WORK REQUIRED =>
For each line of the data below, copy it if it holds the word "Expand".

#### INPUT DATA

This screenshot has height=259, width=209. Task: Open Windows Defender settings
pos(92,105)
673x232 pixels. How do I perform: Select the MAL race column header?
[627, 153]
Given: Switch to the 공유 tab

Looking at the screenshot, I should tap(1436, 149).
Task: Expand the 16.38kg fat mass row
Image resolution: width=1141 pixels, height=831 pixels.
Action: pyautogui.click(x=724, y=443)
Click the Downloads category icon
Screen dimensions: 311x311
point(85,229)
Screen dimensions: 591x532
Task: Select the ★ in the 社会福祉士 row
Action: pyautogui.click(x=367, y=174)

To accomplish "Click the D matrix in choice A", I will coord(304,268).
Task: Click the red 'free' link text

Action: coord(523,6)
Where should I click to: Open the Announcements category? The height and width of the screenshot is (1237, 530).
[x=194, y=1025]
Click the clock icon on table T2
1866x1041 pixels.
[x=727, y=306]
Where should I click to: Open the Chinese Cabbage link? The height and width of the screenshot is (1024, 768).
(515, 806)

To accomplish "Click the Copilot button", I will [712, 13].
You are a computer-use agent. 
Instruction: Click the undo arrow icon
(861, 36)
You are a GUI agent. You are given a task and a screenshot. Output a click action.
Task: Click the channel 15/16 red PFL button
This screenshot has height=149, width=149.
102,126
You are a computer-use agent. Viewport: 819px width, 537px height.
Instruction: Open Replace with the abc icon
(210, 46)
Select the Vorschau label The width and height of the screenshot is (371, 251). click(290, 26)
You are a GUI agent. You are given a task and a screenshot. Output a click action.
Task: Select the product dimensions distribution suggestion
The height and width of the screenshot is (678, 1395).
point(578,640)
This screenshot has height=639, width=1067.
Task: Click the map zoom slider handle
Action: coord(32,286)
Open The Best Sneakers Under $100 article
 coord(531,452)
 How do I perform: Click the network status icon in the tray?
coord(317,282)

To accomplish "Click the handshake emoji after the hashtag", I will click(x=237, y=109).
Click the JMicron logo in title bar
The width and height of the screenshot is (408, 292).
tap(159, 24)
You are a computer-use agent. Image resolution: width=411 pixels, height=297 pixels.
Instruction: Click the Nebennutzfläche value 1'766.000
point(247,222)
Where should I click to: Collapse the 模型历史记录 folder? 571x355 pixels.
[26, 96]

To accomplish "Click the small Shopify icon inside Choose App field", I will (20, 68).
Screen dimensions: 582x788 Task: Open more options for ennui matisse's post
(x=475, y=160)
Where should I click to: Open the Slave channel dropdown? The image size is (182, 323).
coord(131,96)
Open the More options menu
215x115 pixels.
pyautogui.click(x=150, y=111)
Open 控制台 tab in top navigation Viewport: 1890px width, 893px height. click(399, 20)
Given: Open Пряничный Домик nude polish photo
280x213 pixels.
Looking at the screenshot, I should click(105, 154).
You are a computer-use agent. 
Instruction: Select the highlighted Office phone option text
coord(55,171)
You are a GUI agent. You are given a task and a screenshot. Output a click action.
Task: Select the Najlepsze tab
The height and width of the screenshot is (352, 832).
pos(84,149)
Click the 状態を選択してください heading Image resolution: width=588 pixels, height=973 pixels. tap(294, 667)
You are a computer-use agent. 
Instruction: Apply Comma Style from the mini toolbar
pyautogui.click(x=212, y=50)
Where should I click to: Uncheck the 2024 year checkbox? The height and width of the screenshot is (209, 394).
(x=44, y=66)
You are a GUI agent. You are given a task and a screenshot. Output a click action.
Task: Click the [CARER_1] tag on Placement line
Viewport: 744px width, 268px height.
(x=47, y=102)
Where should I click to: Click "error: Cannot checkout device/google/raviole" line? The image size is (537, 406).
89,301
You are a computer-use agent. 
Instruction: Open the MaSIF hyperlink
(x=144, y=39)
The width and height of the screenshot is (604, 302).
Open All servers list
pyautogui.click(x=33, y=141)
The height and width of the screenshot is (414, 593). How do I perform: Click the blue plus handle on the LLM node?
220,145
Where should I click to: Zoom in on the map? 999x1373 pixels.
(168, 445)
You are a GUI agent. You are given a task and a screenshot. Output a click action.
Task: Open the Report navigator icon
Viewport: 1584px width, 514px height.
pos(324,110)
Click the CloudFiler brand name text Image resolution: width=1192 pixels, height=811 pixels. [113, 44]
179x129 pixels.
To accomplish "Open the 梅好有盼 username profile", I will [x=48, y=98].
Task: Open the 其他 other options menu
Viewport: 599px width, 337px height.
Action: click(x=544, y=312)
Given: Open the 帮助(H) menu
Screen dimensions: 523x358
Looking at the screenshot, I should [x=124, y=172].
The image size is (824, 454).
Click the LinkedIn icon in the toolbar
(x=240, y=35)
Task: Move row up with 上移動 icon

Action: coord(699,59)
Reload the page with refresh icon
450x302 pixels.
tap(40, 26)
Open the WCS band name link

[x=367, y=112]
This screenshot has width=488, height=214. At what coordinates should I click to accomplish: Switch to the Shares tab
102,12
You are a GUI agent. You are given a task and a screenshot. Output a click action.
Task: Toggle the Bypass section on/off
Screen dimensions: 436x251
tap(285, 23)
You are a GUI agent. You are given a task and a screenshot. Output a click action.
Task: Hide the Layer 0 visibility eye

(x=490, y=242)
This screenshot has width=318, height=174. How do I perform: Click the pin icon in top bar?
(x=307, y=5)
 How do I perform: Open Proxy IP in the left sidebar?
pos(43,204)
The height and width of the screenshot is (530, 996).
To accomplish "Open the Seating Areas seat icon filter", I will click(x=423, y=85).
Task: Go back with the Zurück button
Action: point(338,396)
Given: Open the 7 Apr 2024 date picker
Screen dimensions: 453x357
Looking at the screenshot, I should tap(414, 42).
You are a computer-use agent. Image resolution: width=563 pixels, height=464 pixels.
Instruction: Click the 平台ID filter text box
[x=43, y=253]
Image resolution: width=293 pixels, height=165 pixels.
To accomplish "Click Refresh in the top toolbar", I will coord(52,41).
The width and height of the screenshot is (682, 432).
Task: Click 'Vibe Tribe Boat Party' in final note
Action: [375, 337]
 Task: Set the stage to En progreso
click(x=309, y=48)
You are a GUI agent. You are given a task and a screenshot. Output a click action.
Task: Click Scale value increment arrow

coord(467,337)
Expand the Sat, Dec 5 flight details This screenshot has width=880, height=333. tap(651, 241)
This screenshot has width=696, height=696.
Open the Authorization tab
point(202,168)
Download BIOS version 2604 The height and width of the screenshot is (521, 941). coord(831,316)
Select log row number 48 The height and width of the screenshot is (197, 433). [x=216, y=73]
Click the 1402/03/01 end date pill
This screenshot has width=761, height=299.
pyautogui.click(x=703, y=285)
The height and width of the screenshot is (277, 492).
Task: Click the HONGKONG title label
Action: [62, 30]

########

WRITTEN RESPONSE =>
Task: Expand the 16.38kg fat mass row
Expand the Sat, Dec 5 flight details This screenshot has width=880, height=333. tap(651, 241)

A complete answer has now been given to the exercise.